PASSAGE TO READ →
Geisinger takes aim at rural patient transportation issues with pilot program

Danville, Pa.-based Geisinger plans to launch a transportation pilot program with rabbittransit, a public transportation provider for patients in York, Pa., who are unable to travel to medical appointments, according to The Daily Item.

Jaewon Ryu, MD, the health system's executive vice president and CMO, informally announced the pilot program at a Geisinger-sponsored community luncheon March 19, which brought together over 100 community and business leaders.

Working with community partners, Geisinger is proposing two pilot transportation projects, including an urban program in northeast Pennsylvania and a rural program in central Pennsylvania, according to a program overview Geisinger shared with Becker's.

To initiate the process, Geisinger staff will identify patients' transportation needs and submit a referral form. A mobility manager will review the referral form, assess need and screen the applicant. The health system will then send trip requests and reserve rides for patients via phone, form or digital portal. Geisinger staff will conduct three- and six-month follow-ups to assess patients' needs.  

Geisinger also plans to extend transportation options for nonclinical, health-related activities, such as obtaining social services, getting to grocery stores, traveling to a pharmacy to pick up medication or applying for government benefits.

In fiscal year 2016, Geisinger's service area saw 323,769 no-shows for primary care appointments and 87,582 no-shows for ancillary services. Although recent studies revealed transportation programs may not be the easy fix to missed medical appointments, Dr. Ryu said transportation is a bigger issue for Geisinger's patients who live in rural areas.

Geisinger plans to go live with the first pilot in April.

GIVEN ENTRIES →
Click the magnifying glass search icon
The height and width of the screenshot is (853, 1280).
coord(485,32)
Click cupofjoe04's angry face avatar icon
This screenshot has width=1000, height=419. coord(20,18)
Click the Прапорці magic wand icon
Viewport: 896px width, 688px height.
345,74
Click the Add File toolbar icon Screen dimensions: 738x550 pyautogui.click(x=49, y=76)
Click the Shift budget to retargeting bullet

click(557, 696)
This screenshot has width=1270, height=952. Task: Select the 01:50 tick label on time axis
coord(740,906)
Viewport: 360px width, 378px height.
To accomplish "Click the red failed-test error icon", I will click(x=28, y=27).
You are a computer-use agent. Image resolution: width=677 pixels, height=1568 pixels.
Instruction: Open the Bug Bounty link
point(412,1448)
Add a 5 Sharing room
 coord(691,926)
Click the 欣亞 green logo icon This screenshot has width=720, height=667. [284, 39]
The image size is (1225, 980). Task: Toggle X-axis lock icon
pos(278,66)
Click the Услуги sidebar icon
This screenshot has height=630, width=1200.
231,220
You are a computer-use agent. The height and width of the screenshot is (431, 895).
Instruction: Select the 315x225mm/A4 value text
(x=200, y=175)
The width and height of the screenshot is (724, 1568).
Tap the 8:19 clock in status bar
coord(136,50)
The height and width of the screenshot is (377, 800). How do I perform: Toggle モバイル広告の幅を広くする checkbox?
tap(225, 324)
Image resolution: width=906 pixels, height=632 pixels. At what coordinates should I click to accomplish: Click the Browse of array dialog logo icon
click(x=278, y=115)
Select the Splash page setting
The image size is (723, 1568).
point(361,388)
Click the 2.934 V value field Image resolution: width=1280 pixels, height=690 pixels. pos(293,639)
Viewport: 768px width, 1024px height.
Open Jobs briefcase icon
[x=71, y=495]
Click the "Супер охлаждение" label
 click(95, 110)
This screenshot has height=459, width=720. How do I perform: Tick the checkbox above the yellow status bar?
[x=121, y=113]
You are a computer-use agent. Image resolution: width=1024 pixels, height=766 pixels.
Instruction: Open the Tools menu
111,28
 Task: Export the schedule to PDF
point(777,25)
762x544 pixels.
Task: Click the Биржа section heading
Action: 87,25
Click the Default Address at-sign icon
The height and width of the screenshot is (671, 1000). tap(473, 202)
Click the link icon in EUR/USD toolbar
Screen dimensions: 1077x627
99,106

EXERCISES →
**1)** Print the Geisinger transportation article word for word, starting at "Jaewon Ryu, MD, the" and ending at "assess patients' needs.".
**2)** List every nonclinical, health-related activity that the Geisinger transportation article says the system plans to extend transportation options to.

ANSWERS PROVIDED →
**1)**
Jaewon Ryu, MD, the health system's executive vice president and CMO, informally announced the pilot program at a Geisinger-sponsored community luncheon March 19, which brought together over 100 community and business leaders.

Working with community partners, Geisinger is proposing two pilot transportation projects, including an urban program in northeast Pennsylvania and a rural program in central Pennsylvania, according to a program overview Geisinger shared with Becker's.

To initiate the process, Geisinger staff will identify patients' transportation needs and submit a referral form. A mobility manager will review the referral form, assess need and screen the applicant. The health system will then send trip requests and reserve rides for patients via phone, form or digital portal. Geisinger staff will conduct three- and six-month follow-ups to assess patients' needs.

**2)**
- Obtaining social services
- Getting to grocery stores
- Traveling to a pharmacy to pick up medication
- Applying for government benefits